Decided: June 24, 2025 S24G1346. GUY v. HOUSING AUTHORITY OF THE CITY OF AUGUSTA.

P ETERSON , Chief Justice.

This case presents the question of whether a local housing authority whose existence is authorized by state statute but activated by city government is protected from a personal injury suit by sovereign immunity. The trial court granted summary judgment to that housing authority in this personal injury suit, concluding that the authority is protected by sovereign immunity as an instrumentality of the State, as a “municipal corporation,” and as an “instrumentality” of a municipality. The Court of Appeals agreed with the trial court that the authority had sovereign immunity as an “instrumentality” of a municipality, based on case law about whether an entity is an instrumentality of the State for purposes of *2 sovereign immunity. But the case law about instrumentalities of the State cannot answer whether a city housing authority has immunity flowing from its relationship to a municipality, because that case law is based on a construction of a provision of the Georgia Constitution that extends sovereign immunity to all of the State’s departments and agencies, and our precedent makes clear that municipalities are not departments or agencies of the State. As explained below, the question of whether an entity is protected by sovereign immunity as an “instrumentality” of a municipality is a question that can be answered only by reviewing the common law scope and nature of sovereign immunity as it applied to instrumentalities of municipalities. Neither the trial court nor the Court of Appeals has done that analysis yet, such that it would be imprudent for this Court to reach out and decide that question ourselves in the first instance based on the briefing before us. We therefore vacate the Court of Appeals’s opinion and remand for further consideration of the housing authority’s immunity as an instrumentality of a municipality under the proper analytical approach.

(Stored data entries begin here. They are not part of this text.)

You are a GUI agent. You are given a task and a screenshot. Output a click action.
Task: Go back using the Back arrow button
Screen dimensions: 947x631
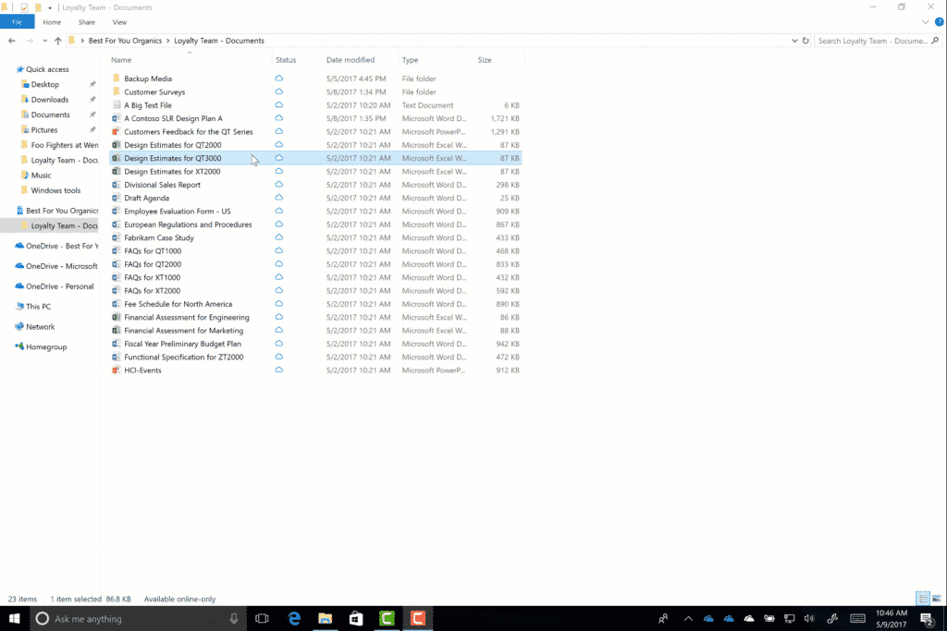(x=11, y=41)
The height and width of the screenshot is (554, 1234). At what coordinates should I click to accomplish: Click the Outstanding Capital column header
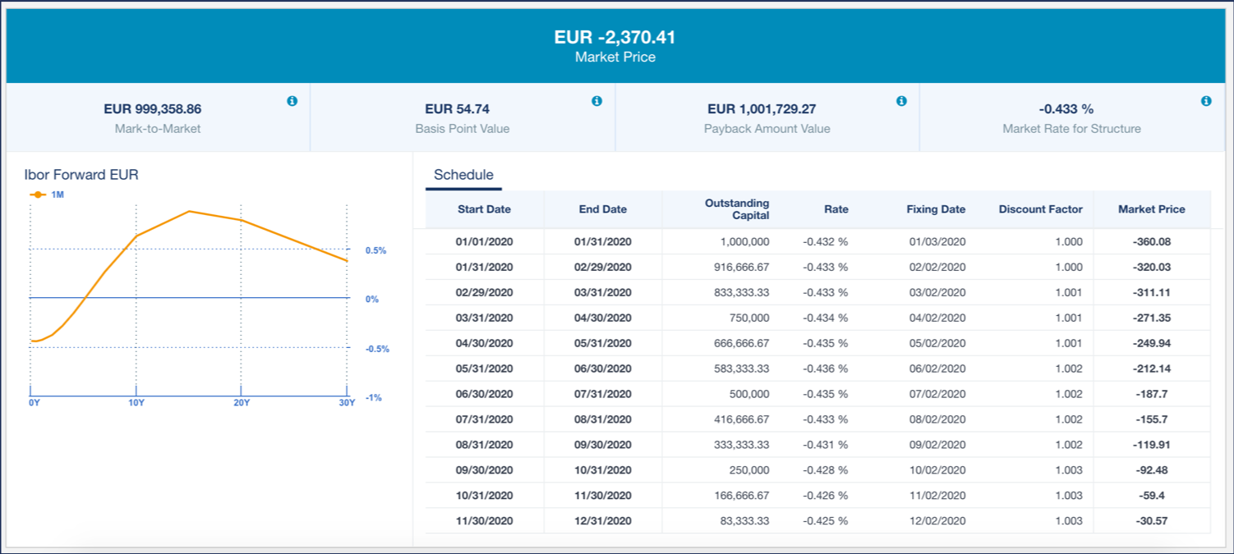pyautogui.click(x=737, y=209)
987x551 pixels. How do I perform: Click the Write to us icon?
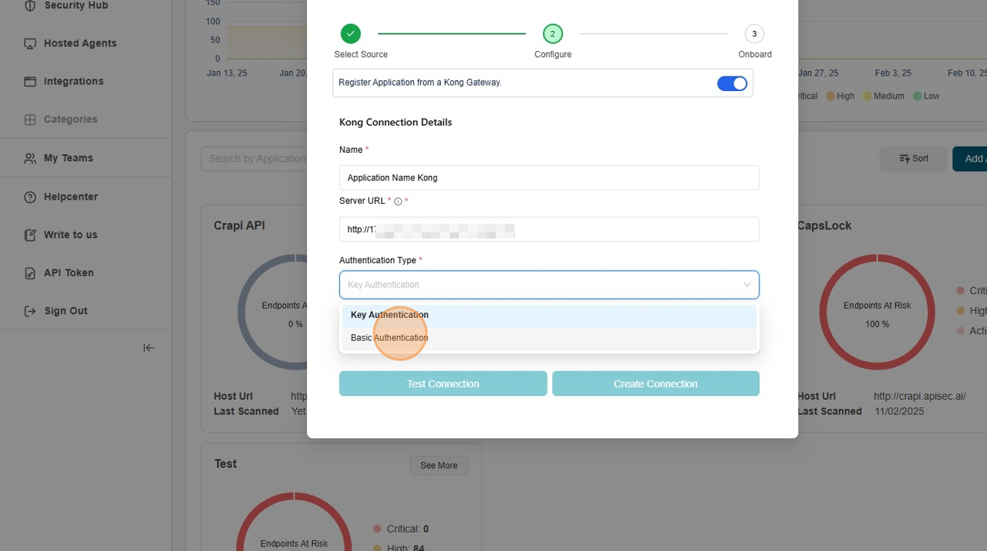coord(30,235)
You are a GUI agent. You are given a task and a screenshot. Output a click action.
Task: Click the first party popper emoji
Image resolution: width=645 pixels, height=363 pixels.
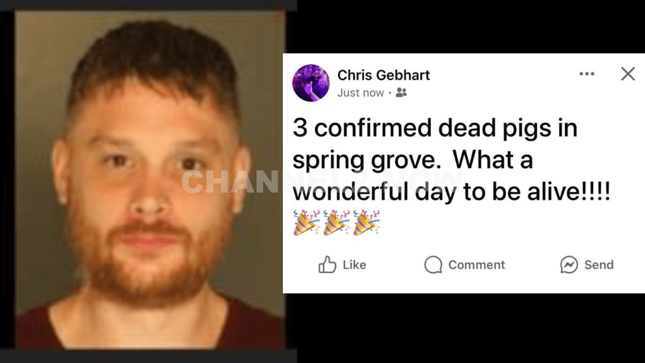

The General Assembly in 1937 passed the Housing Authorities Law, OCGA § 8-3-1 et seq. (“the Act”), declaring that “[i]n each city and in each county of the state there is created a public body corporate and politic to be known as the ‘housing authority’ of the city or county[,]” with the caveat that any “such authority shall not transact any business or exercise its powers” until the governing body of the relevant city or county declared a local need for such an authority. OCGA § 8-3-4. Upon such a declaration by the governing body of a city or county, commissioners comprising the authority are appointed by the mayor or county governing body, respectively. See OCGA § 8-3-50. The legislature found that the Act was necessary in order to allow “public money [to] be spent and private property acquired” so as to provide housing to low-income persons. OCGA § 8-3-2. In accordance with the Act, the Housing Authority of the city of Augusta (“the Authority”) was activated by the mayor and city council of the city of Augusta by a resolution adopted in 1937.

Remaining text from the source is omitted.